Distilled water, which is often called demineralised water is a specific type of purified water, which is created by boiling normal tap water in one container and catching the condensed (evaporated) water vapor into a separate container.
By doing this to the water you are removing the minerals and impurities from the water because they do not rise and boil with the water vapor, so they will remain in the original container with the non-vaporised water.
This process is very time-consuming and not a practical way to create demineralised water for your iron; however, as an alternative, you can simply purchase distilled water at your local grocery store or shop, and even online.
If you do as suggested – combine 50% of the distilled water you purchase with 50% tap water. Your iron will thank you by lasting a long time without any mineral buildup or blockages within the steam holes, so is well worth doing.
Can you use Tap Water as an Alternative to Iron Distilled Water?
Fortunately, in today’s world, the majority of modern-day steam irons are being created and designed to use drinking water, i.e. your good old tap water. This is much less time-consuming and isn’t as much of a burden to your budget either.
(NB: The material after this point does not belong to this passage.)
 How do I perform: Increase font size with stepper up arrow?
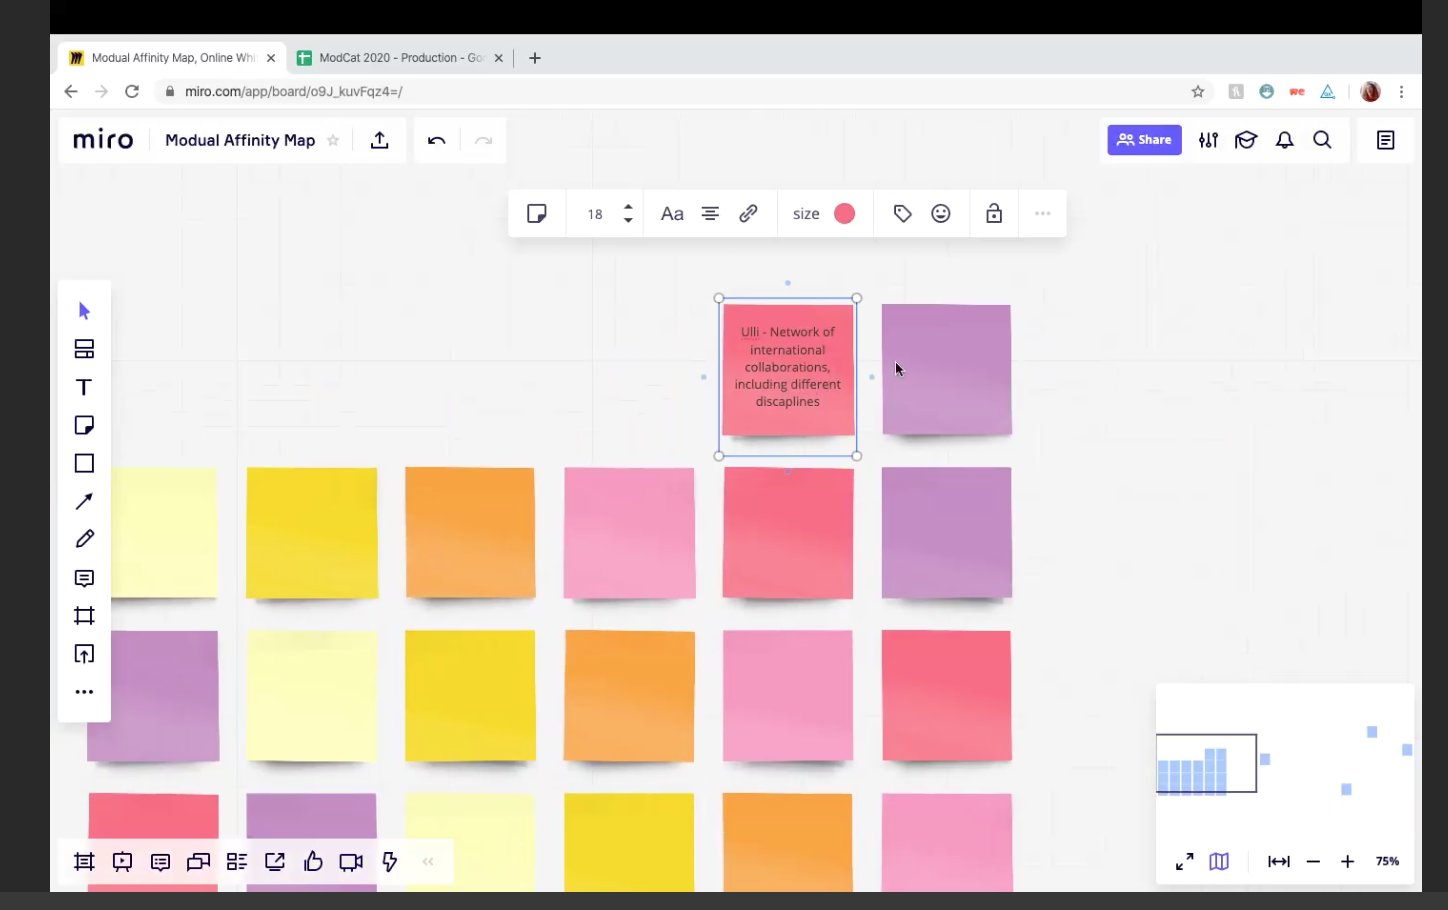(x=628, y=207)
Even so, most manufacturers have added caution for individuals who live in areas with hard water – which is a lot of areas in the UK. If this is you then you should dilute your tap water before adding it to your iron.
The problem with hard water is that it causes mineral buildup within the iron, which then causes clogging. Clogging your iron will not only reduce your iron’s efficiency and ability to create steam effectively, but it will certainly reduce the longevity of it too!
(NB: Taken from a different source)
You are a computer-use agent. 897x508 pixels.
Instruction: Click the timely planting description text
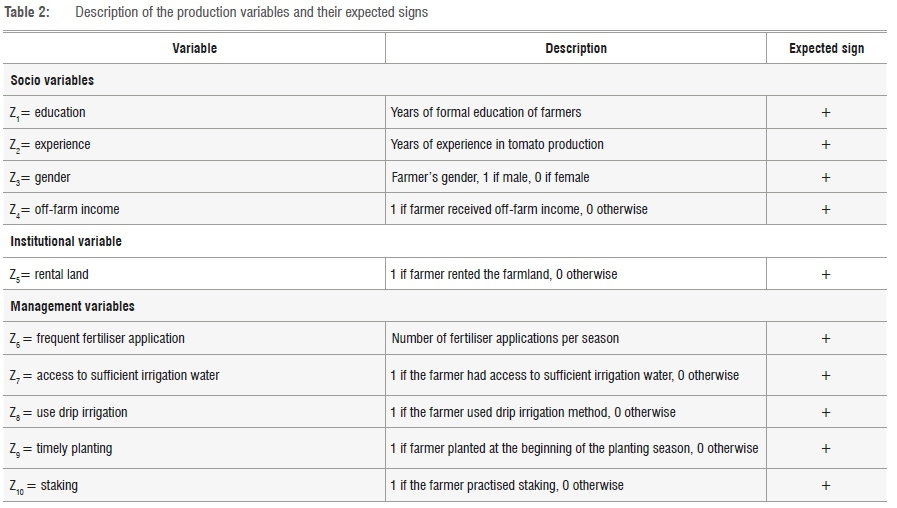pos(574,448)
There are also plenty of irons on the market that have an anti-calc feature or a calc cleaning feature that takes just seconds to self-clean. These irons help keep the holes in your iron’s soleplate from getting clogged with calcium deposits and allow steam to move freely out of the iron.
When you shouldn’t use Distilled Water for Irons
Due to distilled water for irons not containing any minerals, this can occasionally cause it to “scavenge” minerals from the iron itself, with some irons actually specifically needing regular tap water in order to prevent this from happening.
Depending on the way your iron has been built and designed, distilled water could potentially cause some serious damage and corrosion. Typically the manufacturer of your iron will make it abundantly clear whether or not this applies to your iron, so there isn’t too much need for concern. It is still advised to double-check though in your user manual or online.
In addition to this, it could be that distilled iron water is causing your iron to spit and or leak. This is due to distilled ironing water not containing any impurities, meaning that it will boil at a higher temperature. Most irons will heat the water in the heating chamber at 100°C (212° F), which converts it to steam. The distilled water has which hasn’t yet been vapourised will subsequently leak through the steam holes and will likely create watermarks on your clothes and ironing board.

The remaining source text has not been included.